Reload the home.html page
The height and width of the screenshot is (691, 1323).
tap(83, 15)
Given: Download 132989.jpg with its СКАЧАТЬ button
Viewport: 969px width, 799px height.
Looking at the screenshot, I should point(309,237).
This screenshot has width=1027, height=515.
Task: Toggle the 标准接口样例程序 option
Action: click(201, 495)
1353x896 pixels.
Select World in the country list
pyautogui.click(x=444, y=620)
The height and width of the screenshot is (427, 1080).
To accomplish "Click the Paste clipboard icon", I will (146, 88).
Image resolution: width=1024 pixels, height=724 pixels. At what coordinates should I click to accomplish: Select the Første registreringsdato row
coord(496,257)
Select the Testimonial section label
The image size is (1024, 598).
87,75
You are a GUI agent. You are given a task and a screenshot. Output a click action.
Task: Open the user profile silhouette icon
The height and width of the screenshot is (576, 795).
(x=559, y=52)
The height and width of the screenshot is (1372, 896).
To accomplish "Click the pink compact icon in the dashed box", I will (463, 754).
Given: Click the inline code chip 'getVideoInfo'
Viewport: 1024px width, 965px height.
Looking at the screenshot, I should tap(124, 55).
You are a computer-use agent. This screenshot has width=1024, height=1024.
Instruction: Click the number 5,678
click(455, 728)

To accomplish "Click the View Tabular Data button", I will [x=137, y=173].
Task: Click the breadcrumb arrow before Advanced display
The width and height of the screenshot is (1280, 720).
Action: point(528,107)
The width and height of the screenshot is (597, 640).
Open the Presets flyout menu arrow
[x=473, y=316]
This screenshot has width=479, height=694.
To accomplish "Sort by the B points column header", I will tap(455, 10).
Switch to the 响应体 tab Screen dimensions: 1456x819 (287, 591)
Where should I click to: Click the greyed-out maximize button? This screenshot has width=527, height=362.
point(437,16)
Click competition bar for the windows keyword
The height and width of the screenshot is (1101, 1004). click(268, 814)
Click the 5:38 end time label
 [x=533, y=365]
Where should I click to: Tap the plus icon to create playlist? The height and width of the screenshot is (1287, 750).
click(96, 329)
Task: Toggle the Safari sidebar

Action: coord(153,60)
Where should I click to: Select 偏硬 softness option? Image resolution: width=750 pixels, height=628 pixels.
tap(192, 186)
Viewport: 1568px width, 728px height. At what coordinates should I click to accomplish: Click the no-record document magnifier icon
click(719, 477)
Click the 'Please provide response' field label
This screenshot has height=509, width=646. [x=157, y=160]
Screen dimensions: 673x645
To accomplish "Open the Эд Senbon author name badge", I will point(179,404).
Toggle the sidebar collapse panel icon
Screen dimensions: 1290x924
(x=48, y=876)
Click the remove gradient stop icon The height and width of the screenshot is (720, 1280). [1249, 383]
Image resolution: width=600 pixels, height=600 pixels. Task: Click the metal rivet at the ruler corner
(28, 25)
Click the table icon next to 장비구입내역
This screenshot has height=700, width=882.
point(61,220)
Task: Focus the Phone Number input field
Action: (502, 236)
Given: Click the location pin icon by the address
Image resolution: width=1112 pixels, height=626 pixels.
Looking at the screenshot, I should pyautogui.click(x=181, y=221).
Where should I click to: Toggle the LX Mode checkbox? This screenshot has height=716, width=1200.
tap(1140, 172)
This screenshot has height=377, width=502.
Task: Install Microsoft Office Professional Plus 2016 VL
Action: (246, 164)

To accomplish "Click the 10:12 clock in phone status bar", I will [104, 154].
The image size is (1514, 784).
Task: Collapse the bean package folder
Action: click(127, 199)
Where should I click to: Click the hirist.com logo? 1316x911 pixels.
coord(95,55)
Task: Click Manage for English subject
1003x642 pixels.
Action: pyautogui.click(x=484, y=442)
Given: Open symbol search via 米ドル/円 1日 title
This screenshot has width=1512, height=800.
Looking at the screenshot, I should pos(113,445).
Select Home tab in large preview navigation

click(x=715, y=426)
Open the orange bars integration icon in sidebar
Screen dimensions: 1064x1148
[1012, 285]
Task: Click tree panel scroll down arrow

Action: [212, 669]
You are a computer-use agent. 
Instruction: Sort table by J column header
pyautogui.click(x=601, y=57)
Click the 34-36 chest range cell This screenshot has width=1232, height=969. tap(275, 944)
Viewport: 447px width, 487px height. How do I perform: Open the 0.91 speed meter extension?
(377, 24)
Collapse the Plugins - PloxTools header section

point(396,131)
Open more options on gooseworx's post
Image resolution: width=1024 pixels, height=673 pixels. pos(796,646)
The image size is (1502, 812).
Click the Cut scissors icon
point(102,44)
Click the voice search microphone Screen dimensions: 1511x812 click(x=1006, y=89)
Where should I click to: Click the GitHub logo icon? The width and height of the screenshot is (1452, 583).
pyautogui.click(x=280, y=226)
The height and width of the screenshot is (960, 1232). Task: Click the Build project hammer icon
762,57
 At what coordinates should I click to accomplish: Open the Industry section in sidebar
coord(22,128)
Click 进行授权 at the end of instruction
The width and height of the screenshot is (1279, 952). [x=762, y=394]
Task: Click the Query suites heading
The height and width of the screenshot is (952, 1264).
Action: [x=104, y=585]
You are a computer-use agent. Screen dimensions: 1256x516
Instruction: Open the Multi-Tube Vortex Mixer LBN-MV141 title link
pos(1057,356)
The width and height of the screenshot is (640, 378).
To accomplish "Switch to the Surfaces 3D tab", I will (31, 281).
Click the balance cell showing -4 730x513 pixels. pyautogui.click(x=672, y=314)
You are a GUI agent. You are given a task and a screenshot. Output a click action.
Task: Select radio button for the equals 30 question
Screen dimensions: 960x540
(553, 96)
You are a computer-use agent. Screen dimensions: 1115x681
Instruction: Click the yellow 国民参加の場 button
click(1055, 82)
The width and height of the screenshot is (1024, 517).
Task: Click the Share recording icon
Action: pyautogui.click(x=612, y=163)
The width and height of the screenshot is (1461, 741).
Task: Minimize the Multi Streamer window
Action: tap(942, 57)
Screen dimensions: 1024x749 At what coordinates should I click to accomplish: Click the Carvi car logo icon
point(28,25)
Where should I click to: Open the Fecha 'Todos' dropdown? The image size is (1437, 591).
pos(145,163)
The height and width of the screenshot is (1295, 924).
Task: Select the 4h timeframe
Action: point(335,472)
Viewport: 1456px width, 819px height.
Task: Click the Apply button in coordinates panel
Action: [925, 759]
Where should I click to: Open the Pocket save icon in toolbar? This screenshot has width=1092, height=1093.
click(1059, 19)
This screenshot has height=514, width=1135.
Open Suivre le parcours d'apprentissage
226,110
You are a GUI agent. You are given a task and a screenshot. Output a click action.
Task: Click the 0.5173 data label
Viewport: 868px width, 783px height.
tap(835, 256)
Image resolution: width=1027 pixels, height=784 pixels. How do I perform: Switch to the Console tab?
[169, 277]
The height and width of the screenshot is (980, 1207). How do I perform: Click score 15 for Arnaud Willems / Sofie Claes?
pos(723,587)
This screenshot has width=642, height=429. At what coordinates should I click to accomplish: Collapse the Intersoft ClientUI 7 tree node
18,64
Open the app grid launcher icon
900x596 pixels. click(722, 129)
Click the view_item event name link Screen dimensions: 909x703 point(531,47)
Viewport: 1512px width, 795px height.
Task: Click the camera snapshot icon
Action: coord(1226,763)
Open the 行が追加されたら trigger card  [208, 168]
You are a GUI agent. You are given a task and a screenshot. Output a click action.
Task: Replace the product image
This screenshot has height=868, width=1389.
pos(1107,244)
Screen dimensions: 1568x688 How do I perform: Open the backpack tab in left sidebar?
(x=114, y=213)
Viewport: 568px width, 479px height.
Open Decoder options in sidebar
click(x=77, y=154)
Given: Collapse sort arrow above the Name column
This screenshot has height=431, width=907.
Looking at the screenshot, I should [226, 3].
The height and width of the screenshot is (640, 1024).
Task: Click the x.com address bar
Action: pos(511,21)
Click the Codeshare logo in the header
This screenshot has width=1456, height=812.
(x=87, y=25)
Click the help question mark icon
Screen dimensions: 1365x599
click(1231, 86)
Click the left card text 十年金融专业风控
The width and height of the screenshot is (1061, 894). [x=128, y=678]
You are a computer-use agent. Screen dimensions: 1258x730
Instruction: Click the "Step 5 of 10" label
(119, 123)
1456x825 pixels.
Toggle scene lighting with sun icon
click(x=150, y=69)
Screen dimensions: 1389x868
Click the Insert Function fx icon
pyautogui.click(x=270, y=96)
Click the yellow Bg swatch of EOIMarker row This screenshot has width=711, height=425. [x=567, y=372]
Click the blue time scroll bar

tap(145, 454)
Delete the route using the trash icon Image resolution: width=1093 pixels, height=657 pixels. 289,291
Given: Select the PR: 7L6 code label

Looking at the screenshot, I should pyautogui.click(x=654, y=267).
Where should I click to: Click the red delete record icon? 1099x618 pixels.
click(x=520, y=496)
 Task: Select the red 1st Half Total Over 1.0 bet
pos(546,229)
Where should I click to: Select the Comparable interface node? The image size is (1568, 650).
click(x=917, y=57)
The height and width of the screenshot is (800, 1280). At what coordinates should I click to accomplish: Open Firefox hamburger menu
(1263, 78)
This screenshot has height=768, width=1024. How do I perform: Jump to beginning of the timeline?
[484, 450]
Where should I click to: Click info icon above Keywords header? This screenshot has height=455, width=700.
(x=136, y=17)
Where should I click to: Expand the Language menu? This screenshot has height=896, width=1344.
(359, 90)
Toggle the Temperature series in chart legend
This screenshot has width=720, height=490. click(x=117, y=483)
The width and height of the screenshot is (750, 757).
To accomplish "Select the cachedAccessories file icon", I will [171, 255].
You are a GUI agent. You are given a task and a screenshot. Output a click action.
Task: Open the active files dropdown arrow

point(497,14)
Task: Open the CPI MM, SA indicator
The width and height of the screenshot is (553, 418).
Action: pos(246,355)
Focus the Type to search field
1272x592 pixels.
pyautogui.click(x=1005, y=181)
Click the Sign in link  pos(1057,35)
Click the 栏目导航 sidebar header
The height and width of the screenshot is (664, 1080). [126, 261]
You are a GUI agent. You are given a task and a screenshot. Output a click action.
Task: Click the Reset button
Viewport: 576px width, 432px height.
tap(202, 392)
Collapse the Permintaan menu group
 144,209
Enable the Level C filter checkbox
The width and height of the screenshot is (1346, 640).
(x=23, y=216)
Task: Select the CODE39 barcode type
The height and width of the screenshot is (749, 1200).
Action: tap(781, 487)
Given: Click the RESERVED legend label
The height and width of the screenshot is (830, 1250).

####################

§ **What to produce**: Each line from the one containing "Toggle the Temperature series in chart legend" to the last line of the material above should be reproduced word for word, with nothing added.

§ **Output below**:
Toggle the Temperature series in chart legend
This screenshot has width=720, height=490. click(x=117, y=483)
The width and height of the screenshot is (750, 757).
To accomplish "Select the cachedAccessories file icon", I will [171, 255].
You are a GUI agent. You are given a task and a screenshot. Output a click action.
Task: Open the active files dropdown arrow

point(497,14)
Task: Open the CPI MM, SA indicator
The width and height of the screenshot is (553, 418).
Action: pos(246,355)
Focus the Type to search field
1272x592 pixels.
pyautogui.click(x=1005, y=181)
Click the Sign in link  pos(1057,35)
Click the 栏目导航 sidebar header
The height and width of the screenshot is (664, 1080). [126, 261]
You are a GUI agent. You are given a task and a screenshot. Output a click action.
Task: Click the Reset button
Viewport: 576px width, 432px height.
tap(202, 392)
Collapse the Permintaan menu group
 144,209
Enable the Level C filter checkbox
The width and height of the screenshot is (1346, 640).
(x=23, y=216)
Task: Select the CODE39 barcode type
The height and width of the screenshot is (749, 1200).
Action: tap(781, 487)
Given: Click the RESERVED legend label
The height and width of the screenshot is (830, 1250).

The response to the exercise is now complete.